I run a Minarelli hybrid. CG Case & crank…Minarelli top end..Athena sport kit 70cc.. vm20..jog pipe.
I never alter port timing…case to cylinder matching only and the engine runs like scalded dog.
I do run an aftermarket cdi and alter the timing a few degrees.

I’m pretty sure I get the type and mix correct.

If you run these engines above 10K rpm’s on a regular basis it’ll happen.
 
Yeah, the bottom ends just aren't built to a good enough standard for long term/sustained high power and rpm. The bearing rollers are harder than the crank pin, which doesn't help matters..

I had toyed with the idea of making a crank pin out of tool steel and case hardening and tempering it, but I never got around to it and I no longer have access to a lathe.

Then there is the issue of the "chain" of weaknesses that follows when you modify something like that. Which is the main reason I never bothered.
 
I tried a hard pin from McMaster unsuccessfully. I couldn’t press it in with a fit that was acceptable.

Even without removing the pin my cranks do not stay true. Over time running the Minarelli conversion, vibes creep back in.
This mean the crank halves are moving on the pin.

This problem is probably the very reason RDM started making cranks.

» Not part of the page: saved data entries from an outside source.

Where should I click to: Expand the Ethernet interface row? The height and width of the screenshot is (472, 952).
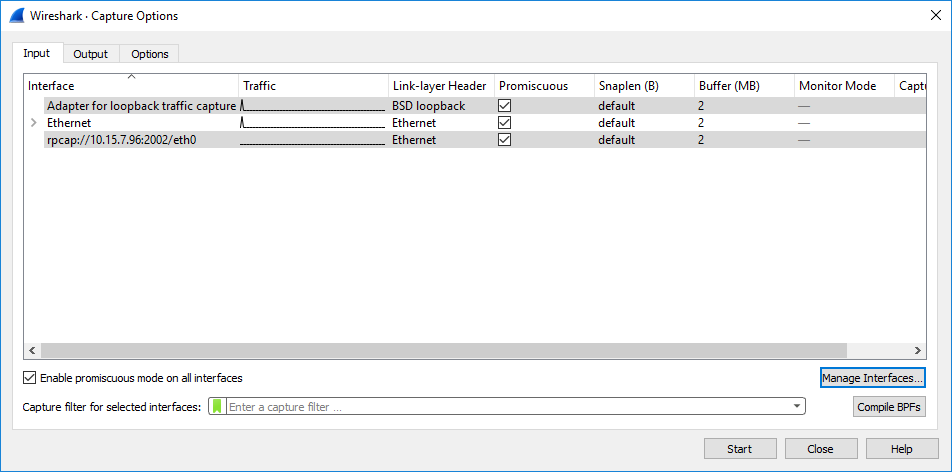(x=34, y=123)
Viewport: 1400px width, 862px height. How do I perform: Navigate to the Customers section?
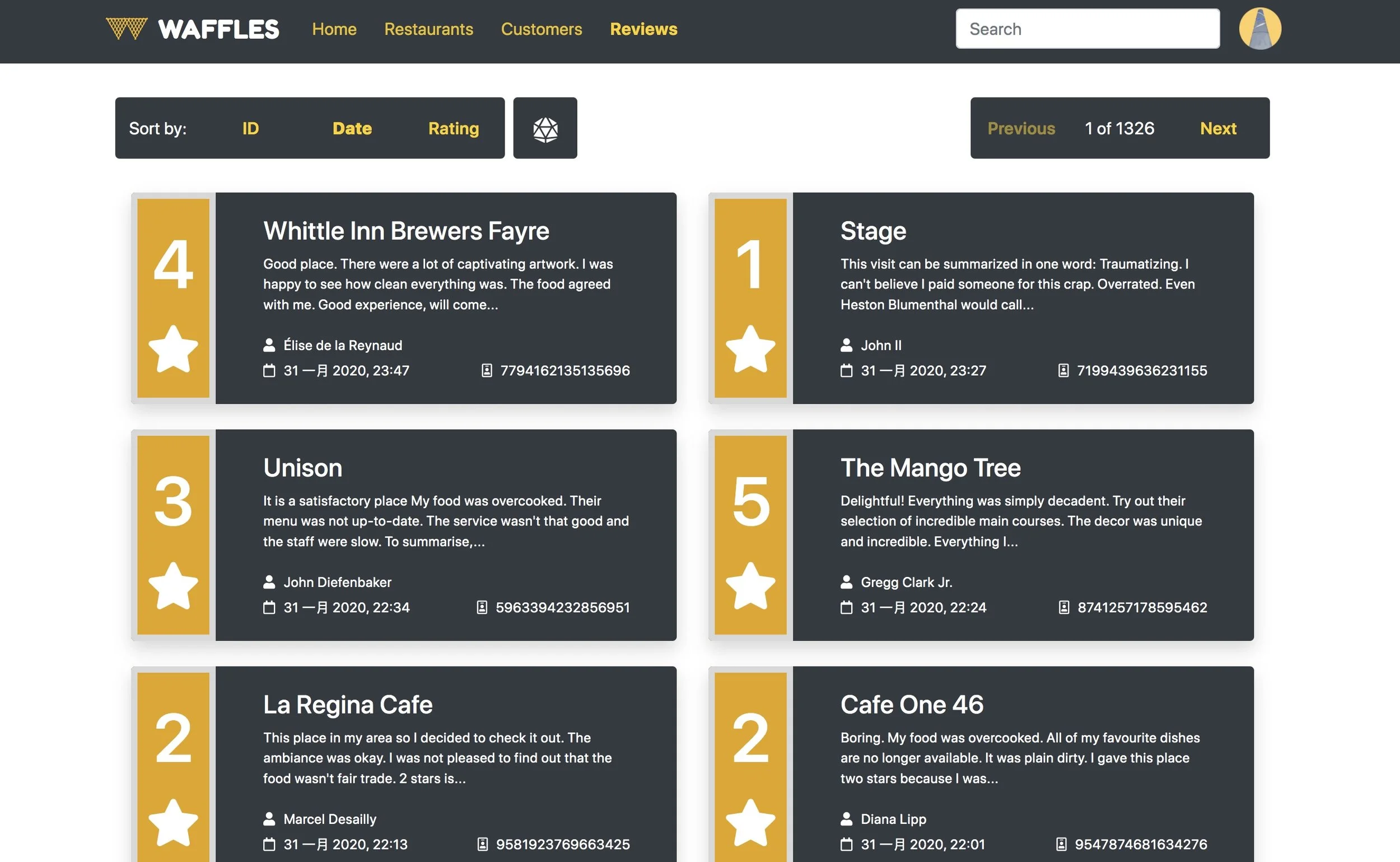(541, 29)
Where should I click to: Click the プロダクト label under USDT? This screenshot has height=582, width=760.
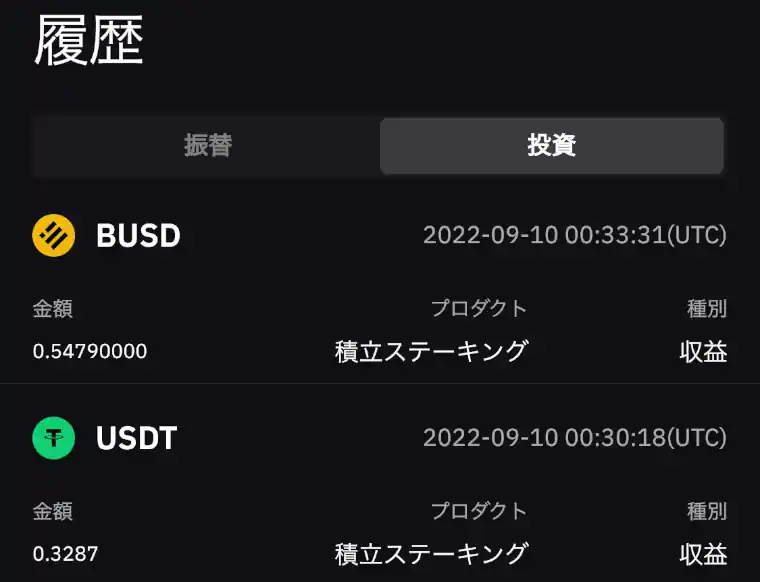478,511
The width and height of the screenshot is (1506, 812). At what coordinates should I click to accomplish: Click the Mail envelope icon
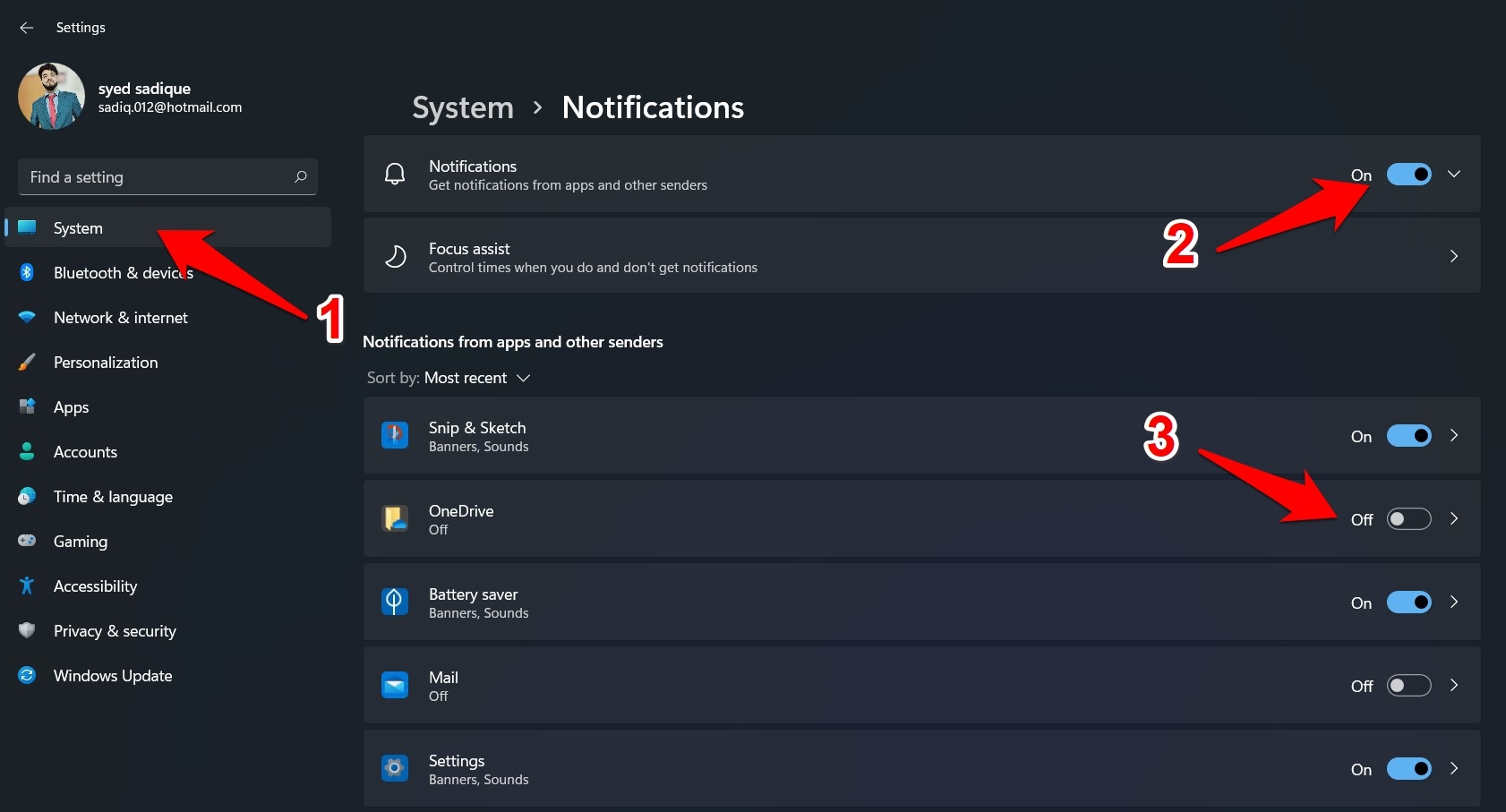(395, 686)
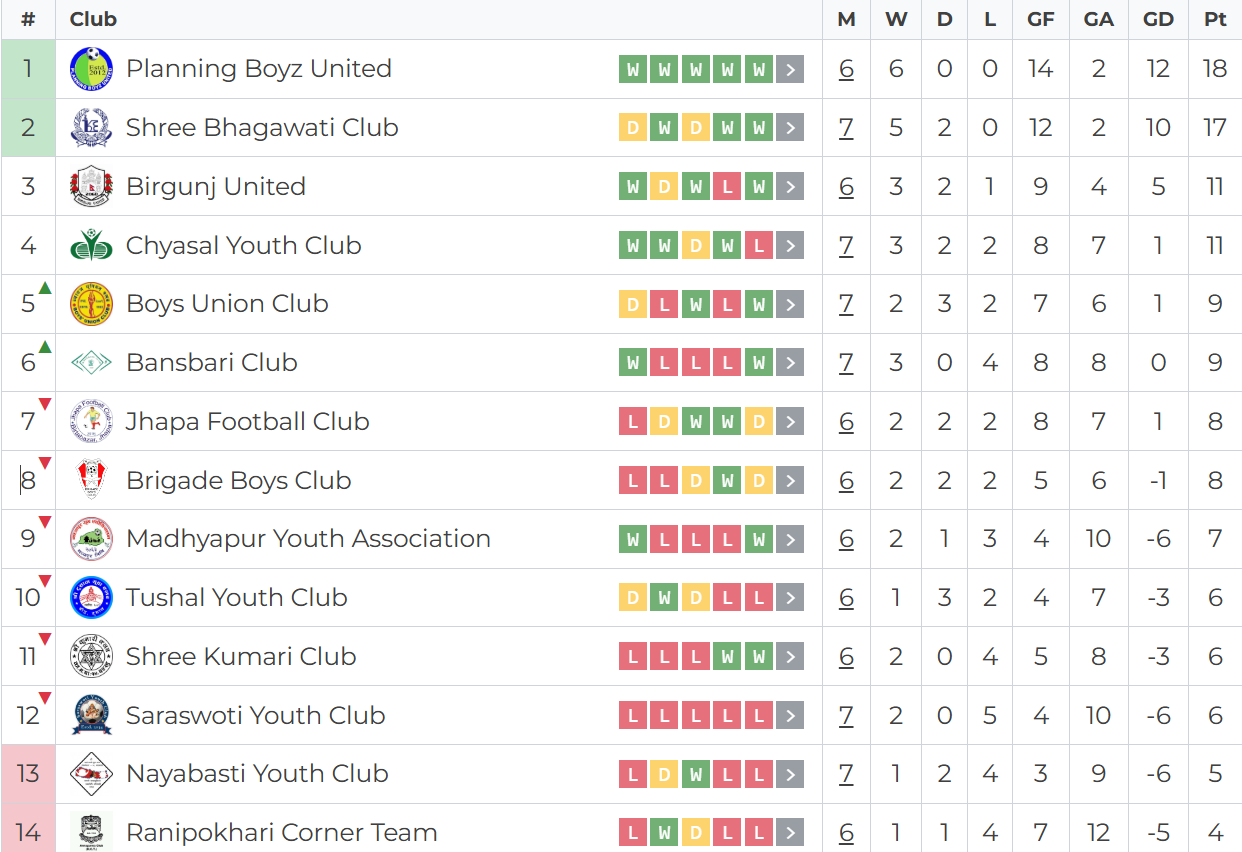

The Minarelli top ends work on a CG case but are not intended for this purpose.
It holds up for a while but eventually it will fail if I keep on running it.
 
I was just wondering about someone making one that would fit if you heated the crank halves and cooled the pin
The issue goes back to the chain of weakness that I mentioned, and what Nick was just explaining. Even if the pin can handle it the rest of the chinesium crank can't.